Data for this exercise:
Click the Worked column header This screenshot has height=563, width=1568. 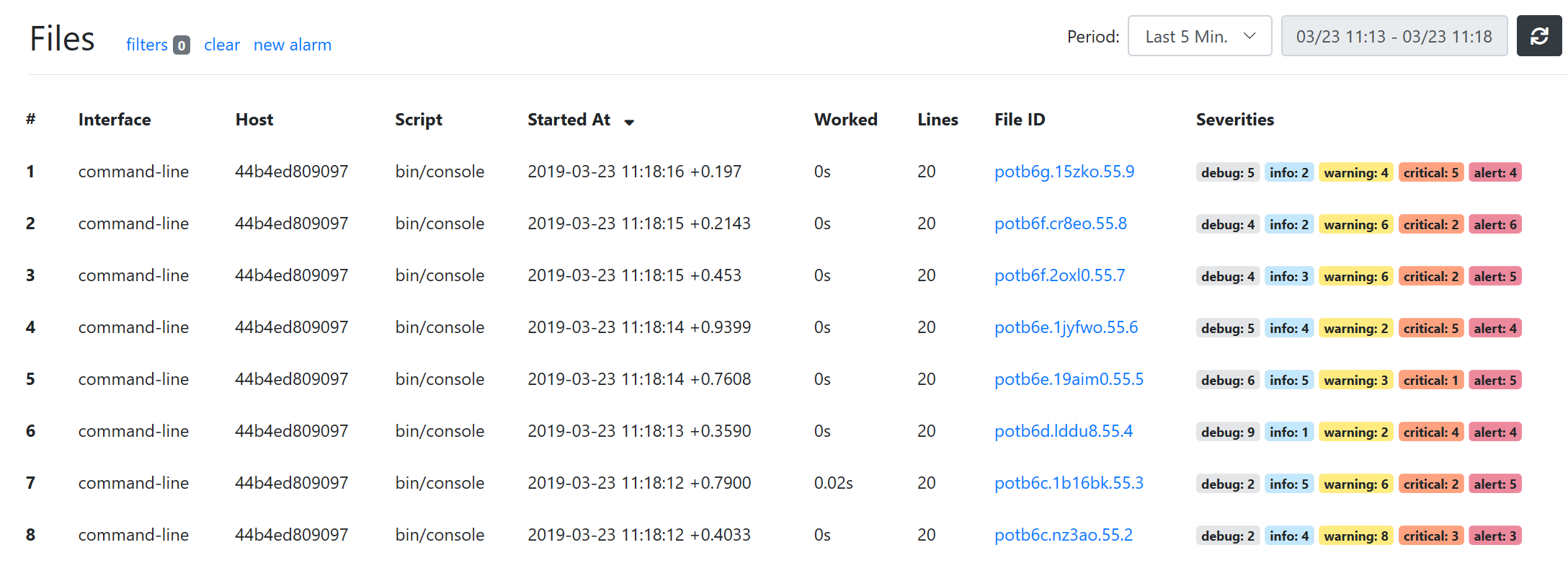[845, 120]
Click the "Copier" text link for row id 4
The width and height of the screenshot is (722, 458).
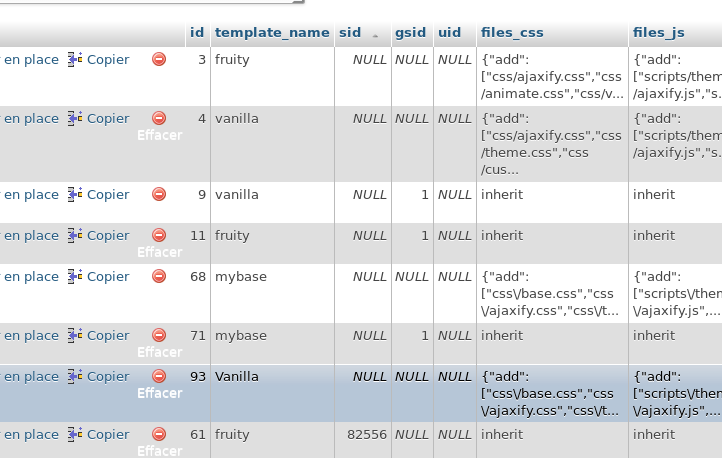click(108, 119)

--

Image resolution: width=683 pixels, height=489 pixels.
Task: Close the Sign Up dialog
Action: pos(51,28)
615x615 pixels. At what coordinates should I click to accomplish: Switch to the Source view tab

---

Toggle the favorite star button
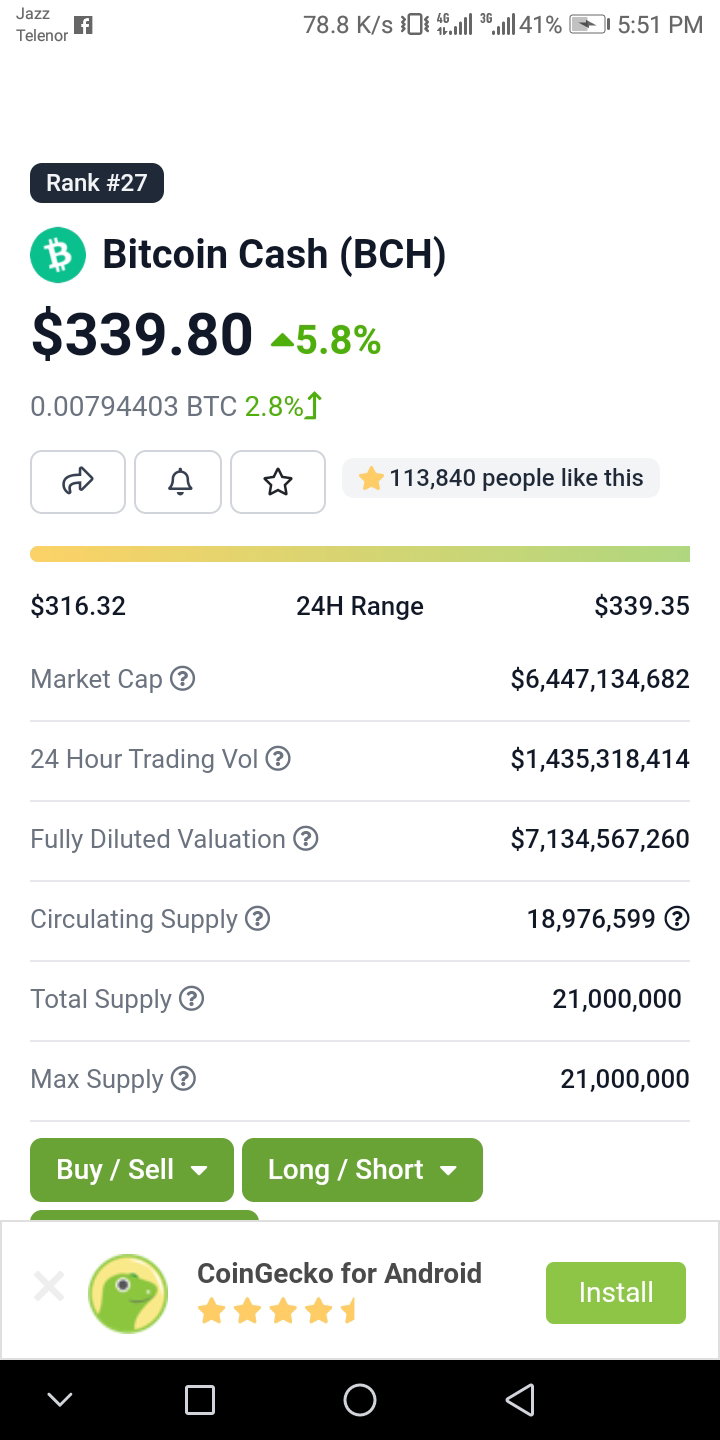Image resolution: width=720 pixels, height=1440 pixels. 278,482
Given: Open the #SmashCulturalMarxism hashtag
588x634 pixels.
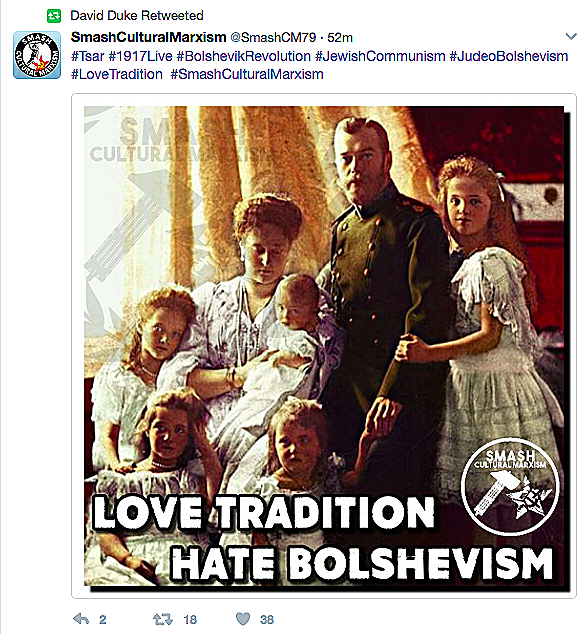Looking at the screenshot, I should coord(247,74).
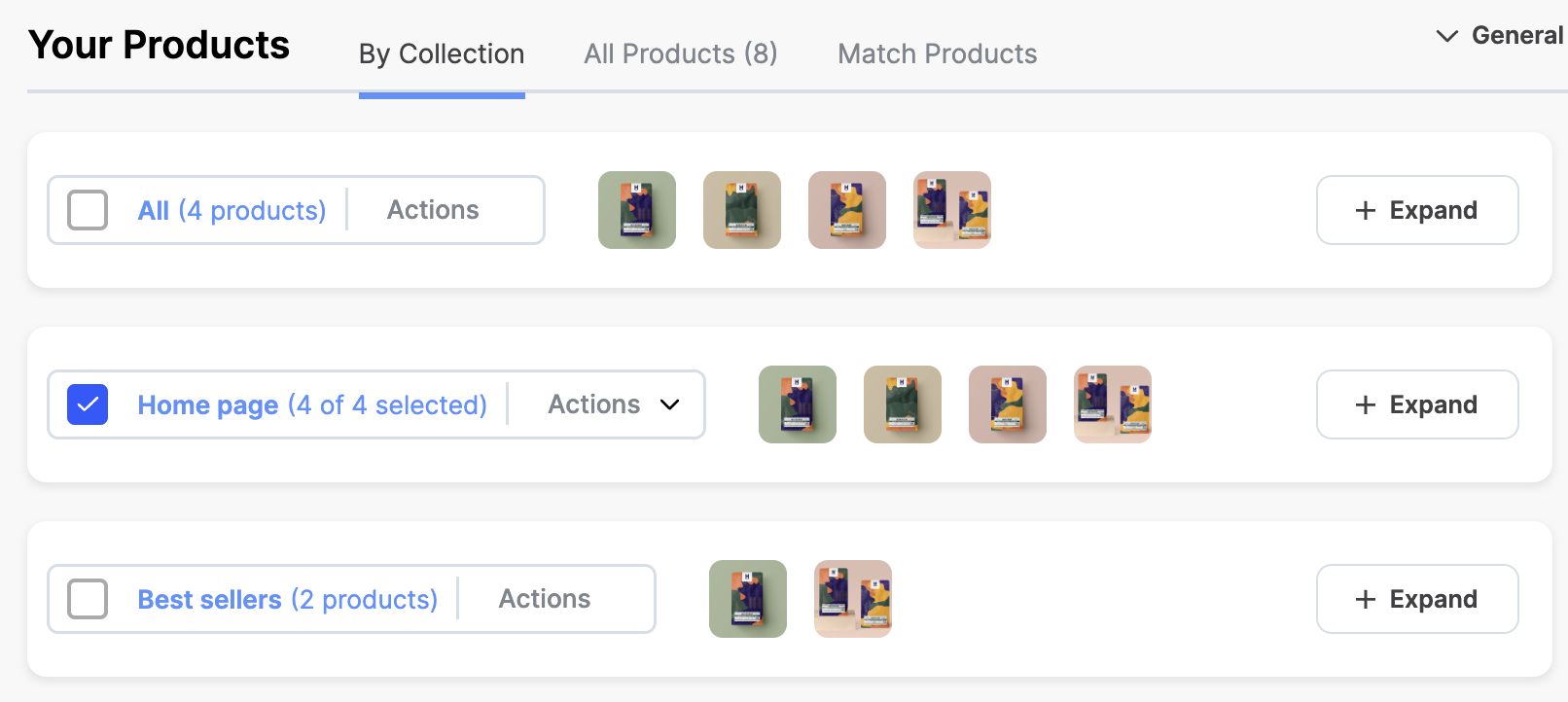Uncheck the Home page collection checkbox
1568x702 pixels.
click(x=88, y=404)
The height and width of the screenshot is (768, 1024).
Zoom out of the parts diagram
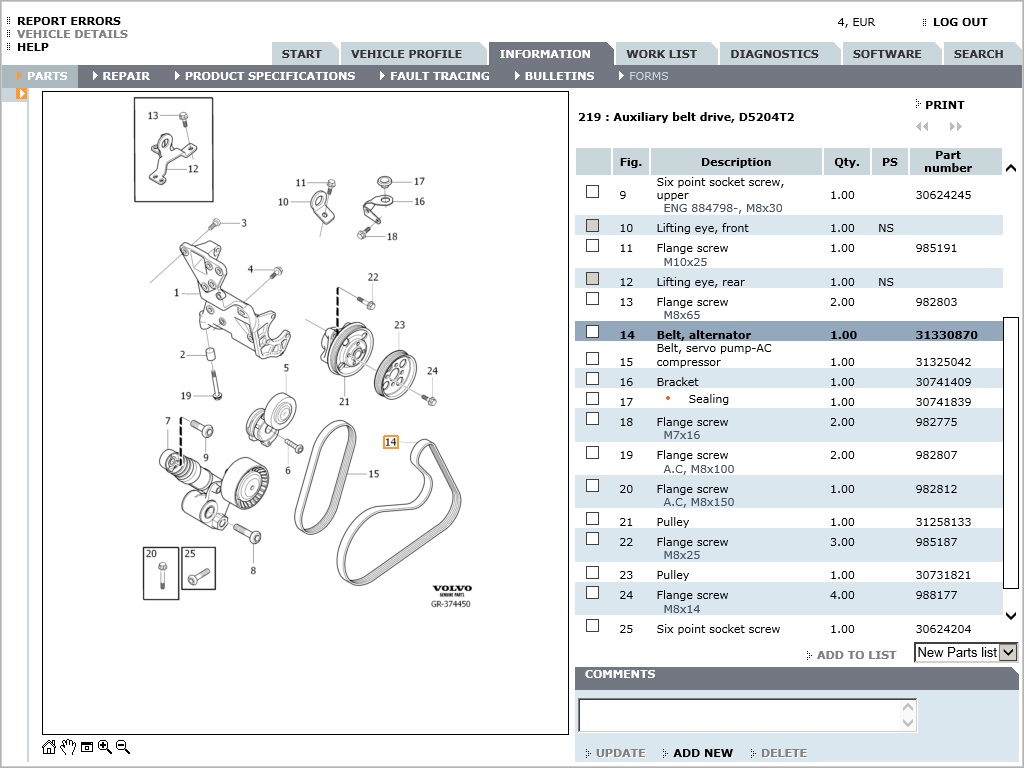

Work to do: Copy out, word for word, the lines of the entries running from the line containing "Image resolution: width=683" through the line containing "615x615 pixels. At", with both of those lines included.

Task output:
Image resolution: width=683 pixels, height=489 pixels.
Task: Close the Sign Up dialog
Action: pos(51,28)
615x615 pixels. At what coordinates should I click to accomplish: Switch to the Source view tab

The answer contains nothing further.